That last sentence is a cliff-hanger, Bear. If your oil didn't get too diluted, you'll be fine. I've seen a lot of this over the years, and it has to be a chronic issue to wash the rings....very hard to do in a drive or two. I don't analyze things as much as you do....due to lack of brain power. I go simple and basic on this type of stuff. Think about it: every carb ever made has to idle, transition from idle, cruise, and go WOT. Fuel ratios will change from around 15:1 at idle, should be at 13-14.7 at cruise, and will drop into the single digits when you open it up. I know with different carbs and different power valves, lower engine vacuum can cause the power valve to be fooled into opening too early, causing over-rich conditions. I wonder if there are any aftermarket Q-jet manifolds out there that work with E-heads? I've toyed with the idea of E-heads or KRE's for my '65, but if I can't run the stock intake, forget about it! I wish I could be of some help here....you surely don't need to go down the rabbit hole chasing ghosts, at this point. I would step back, take a breath, and then start making one single change at a time. If I had an aluminum Q-jet manifold, I'd send it to you. Hang in there, bro'.


----------



## tiretread (Sep 28, 2015)

Love it and keep posting!


----------



## BearGFR (Aug 25, 2008)

I relashed the valves earlier and bore-scoped a cylinder. I didn't see any scoring at least. Since I've been doing battle with the carb, I've changed the oil and filter 4 times to make sure it's not diluted. Each time I've smelled gas in it, not strong, but present.

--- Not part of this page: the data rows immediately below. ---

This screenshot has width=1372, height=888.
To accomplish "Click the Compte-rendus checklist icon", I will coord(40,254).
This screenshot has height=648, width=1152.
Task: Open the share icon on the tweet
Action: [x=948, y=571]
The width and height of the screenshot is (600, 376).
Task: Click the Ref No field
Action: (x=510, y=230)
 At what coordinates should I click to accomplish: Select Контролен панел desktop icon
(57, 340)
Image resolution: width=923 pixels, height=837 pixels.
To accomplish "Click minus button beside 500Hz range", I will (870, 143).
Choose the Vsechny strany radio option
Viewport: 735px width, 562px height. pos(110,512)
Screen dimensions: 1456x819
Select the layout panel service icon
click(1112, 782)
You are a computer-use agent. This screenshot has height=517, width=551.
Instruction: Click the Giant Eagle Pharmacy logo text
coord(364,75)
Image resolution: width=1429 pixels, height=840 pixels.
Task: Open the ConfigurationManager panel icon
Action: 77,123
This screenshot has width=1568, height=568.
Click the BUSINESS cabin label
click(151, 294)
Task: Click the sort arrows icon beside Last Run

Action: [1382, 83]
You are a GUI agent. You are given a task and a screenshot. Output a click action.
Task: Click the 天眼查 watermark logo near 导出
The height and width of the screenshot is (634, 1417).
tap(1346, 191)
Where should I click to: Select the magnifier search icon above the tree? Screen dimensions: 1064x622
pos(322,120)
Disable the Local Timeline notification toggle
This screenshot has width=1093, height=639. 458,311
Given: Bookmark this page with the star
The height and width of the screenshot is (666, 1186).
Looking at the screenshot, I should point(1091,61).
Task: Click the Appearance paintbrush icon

Anyway, back to the story.

How to keep the idle from being crazy lean without making cruise crazy rich when the "motive force" that operates the applicable circuits in the carb in both cases is the same: manifold vacuum. I started studying on exactly how the idle and transfer circuits in these things work, and also reached out to the tech folks at AED and explained my problems, asking for their help. 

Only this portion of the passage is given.